- Requirement -
Say whether each statement agrees with the profile of Marcus Harness, answering yes or no and quoting the deciding words of the profile: (a) He was born in Coventry. (b) He made 111 appearances for Ipswich Town. (c) He represents the Republic of Ireland in competition.

- Passage -
Personal information
- Full name: Marcus Anthony Myers-Harness
- Date of birth: 24 February 1996 (age 30)
- Place of birth: Coventry, England
- Height: 6 ft 0 in (1.82 m)
- Position: Winger

Team information
- Current team: Huddersfield Town
- Number: 10

Youth career
- Coventry City
- 2010–2013: Burton Albion

Senior career*
- Years: Team / Apps / (Gls)
- 2013–2019: Burton Albion / 68 / (5)
- 2015: → Ilkeston (loan)
- 2015–2016: → Aldershot Town (loan) / 2 / (0)
- 2017–2018: → Port Vale (loan) / 35 / (1)
- 2019–2022: Portsmouth / 111 / (23)
- 2022–2025: Ipswich Town / 76 / (10)
- 2024–2025: → Derby County (loan) / 41 / (4)
- 2025–: Huddersfield Town / 44 / (7)

= Marcus Harness =

Irish footballer (born 1996)

Marcus Anthony Myers-Harness (born 24 February 1996) is a professional footballer who plays as a winger for club Huddersfield Town. Born in England, he represents the Republic of Ireland in competition.

[Stored records]

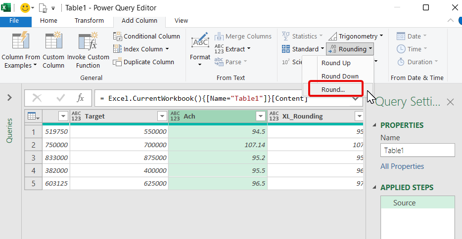Add a Conditional Column
The width and height of the screenshot is (462, 239).
pos(147,36)
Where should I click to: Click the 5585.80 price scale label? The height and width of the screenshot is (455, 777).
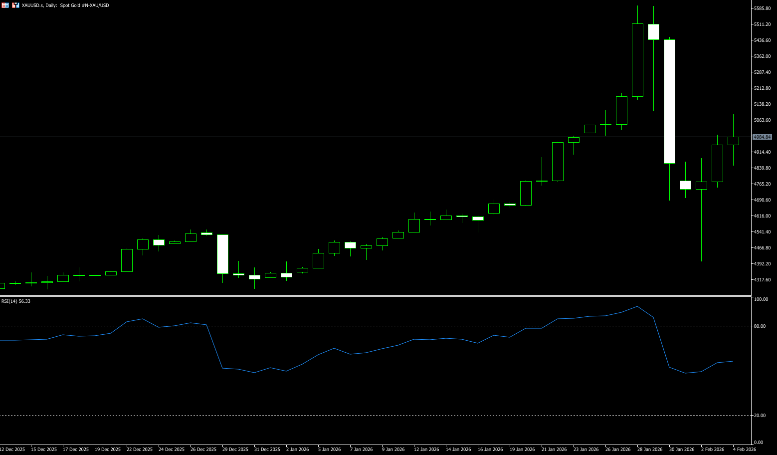(x=762, y=8)
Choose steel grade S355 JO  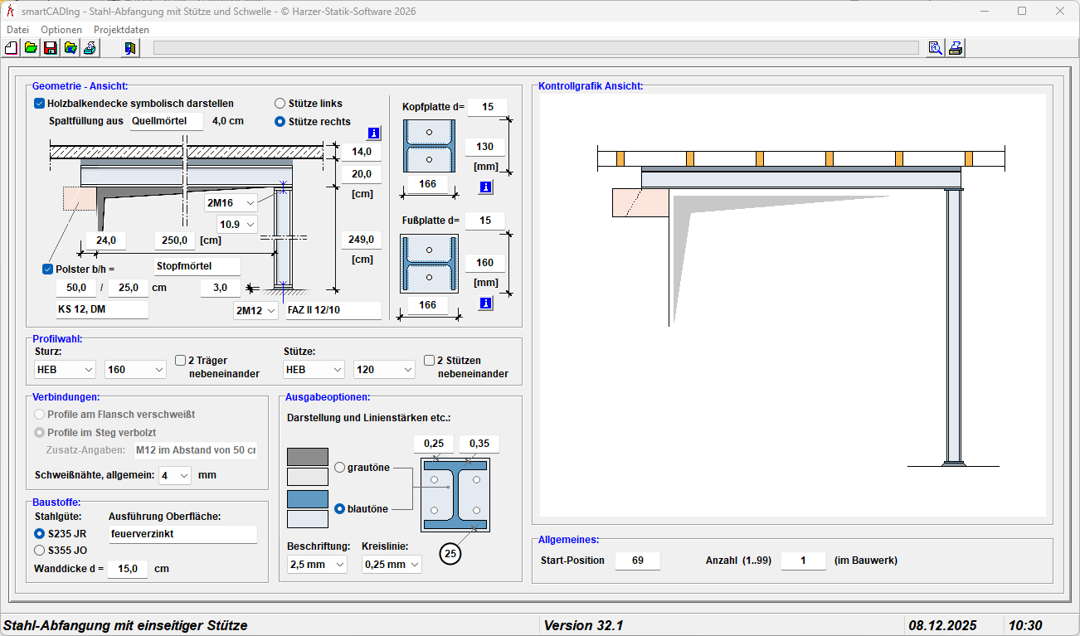(x=39, y=550)
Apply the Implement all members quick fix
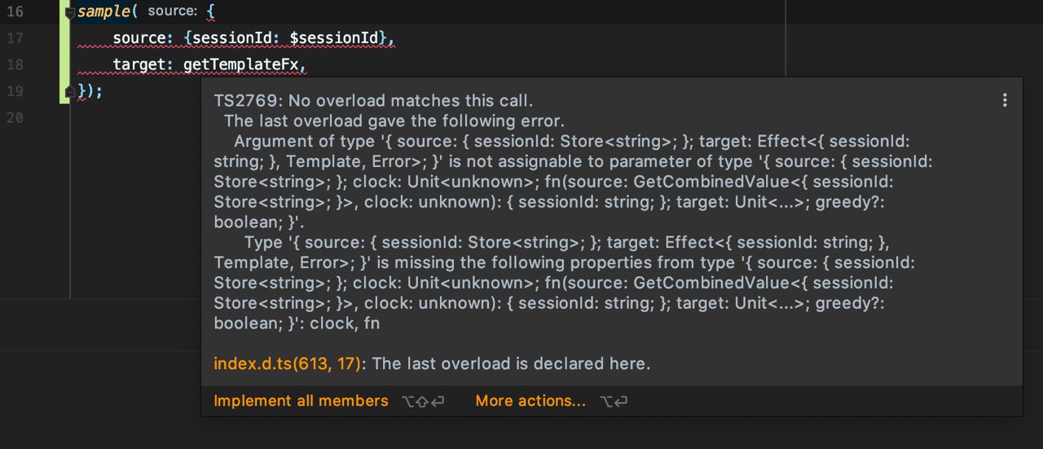This screenshot has height=449, width=1043. coord(301,401)
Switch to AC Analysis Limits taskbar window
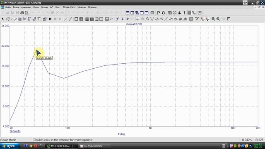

- Written solution -
(a) Yes: "Place of birth: Coventry, England"
(b) No: "2022–2025: Ipswich Town / 76 / (10)"
(c) Yes: "he represents the Republic of Ireland in competition"